____ Bereitgestellter Text

Der Sportfachhandel ist nach dem Shutdown besser unterwegs als andere Sparten. Besonders gefragt: E-Bikes.
SALZBURG. Die Post feiert Weihnachten, weil in Coronazeiten so viel Packerl ausgetragen werden müssen wie sonst nur im Advent. Für die Radhändler ist das Pendant zum Weihnachtsgeschäft heuer ausgefallen – Ostern ist die Zeit, in der aufs Jahr gesehen die meisten Fahrräder verkauft werden. Da waren die Geschäfte aber geschlossen.
„Das nach dem Lockdown aufzuholen ist nicht mehr möglich, da müssten wir jetzt 800 Prozent Umsatzplus machen“, sagt der Sporthandelssprecher in der Wirtschaftskammer, Michael Nendwich. Anders aber als etwa im Modeoder Schuhhandel ist in den Sportgeschäften schon wieder einiges los. Er könne nicht jubeln, was er gern täte, erklärt der Branchensprecher, „aber teilweise läuft es gut“. Gerade beim Fahrrad, wo die Begehrlichkeiten steigen.
Das E-Bike sei stärker denn je nachgefragt, „die Leute wollen damit jetzt nicht mehr nur in der Freizeit, sondern auch in die Arbeit und zum Einkaufen fahren“. Der E-BikeAnteil am Fahrradverkauf sei in den vergangenen Tagen auf 60 Prozent hinaufgeschossen, sagt Nendwich. Die Lager seien vor dem Shutdown
Gott sei Dank gut gefüllt gewesen. Das habe zwar während des Stillstands zu höheren Kosten geführt, „dafür können wir jetzt aus dem Vollen schöpfen“. Ob das auch in der Nachorder so bleiben werde, hänge stark davon ab, wie sehr die Lieferketten unterbrochen seien.

________
____ Entnommene Datensätze

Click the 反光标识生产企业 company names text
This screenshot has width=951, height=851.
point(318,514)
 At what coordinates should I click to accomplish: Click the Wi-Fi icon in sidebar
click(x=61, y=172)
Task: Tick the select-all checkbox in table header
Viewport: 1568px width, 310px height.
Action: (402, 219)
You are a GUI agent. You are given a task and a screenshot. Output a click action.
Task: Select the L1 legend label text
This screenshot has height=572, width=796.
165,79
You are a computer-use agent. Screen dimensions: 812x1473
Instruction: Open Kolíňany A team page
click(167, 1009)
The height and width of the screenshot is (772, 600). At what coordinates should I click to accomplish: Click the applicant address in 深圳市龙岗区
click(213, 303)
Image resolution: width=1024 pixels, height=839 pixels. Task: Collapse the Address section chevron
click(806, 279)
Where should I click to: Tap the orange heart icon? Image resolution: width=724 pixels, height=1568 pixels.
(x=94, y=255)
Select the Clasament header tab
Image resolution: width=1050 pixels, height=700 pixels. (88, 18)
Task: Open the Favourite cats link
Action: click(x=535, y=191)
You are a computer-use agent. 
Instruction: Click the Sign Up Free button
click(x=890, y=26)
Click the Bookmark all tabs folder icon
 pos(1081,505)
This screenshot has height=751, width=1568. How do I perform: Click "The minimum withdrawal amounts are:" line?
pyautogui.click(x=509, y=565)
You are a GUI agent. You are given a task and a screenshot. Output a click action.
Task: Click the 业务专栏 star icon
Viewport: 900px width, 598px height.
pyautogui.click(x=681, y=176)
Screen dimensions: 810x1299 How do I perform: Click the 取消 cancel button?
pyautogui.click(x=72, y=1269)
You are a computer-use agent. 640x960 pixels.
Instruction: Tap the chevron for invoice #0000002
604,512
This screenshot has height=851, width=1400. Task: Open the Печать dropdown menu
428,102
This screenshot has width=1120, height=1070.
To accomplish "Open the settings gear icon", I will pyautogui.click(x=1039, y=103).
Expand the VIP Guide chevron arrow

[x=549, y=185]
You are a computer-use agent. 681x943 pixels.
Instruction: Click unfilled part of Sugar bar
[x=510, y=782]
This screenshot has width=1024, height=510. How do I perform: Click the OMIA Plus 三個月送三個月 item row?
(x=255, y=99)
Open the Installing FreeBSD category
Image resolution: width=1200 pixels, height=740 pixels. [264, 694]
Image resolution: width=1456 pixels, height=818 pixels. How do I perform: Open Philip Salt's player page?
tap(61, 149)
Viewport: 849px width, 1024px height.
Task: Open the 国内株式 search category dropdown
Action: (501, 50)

________

§ **Aufgabenstellung**: Auf welchen Wert ist laut dem Text über den Sportfachhandel nach dem Shutdown der Anteil der E-Bikes am Fahrradverkauf in den vergangenen Tagen gestiegen? Die Datensätze haben mit dem Text nichts zu tun.

§ **Ergebnis**: Auf 60 Prozent.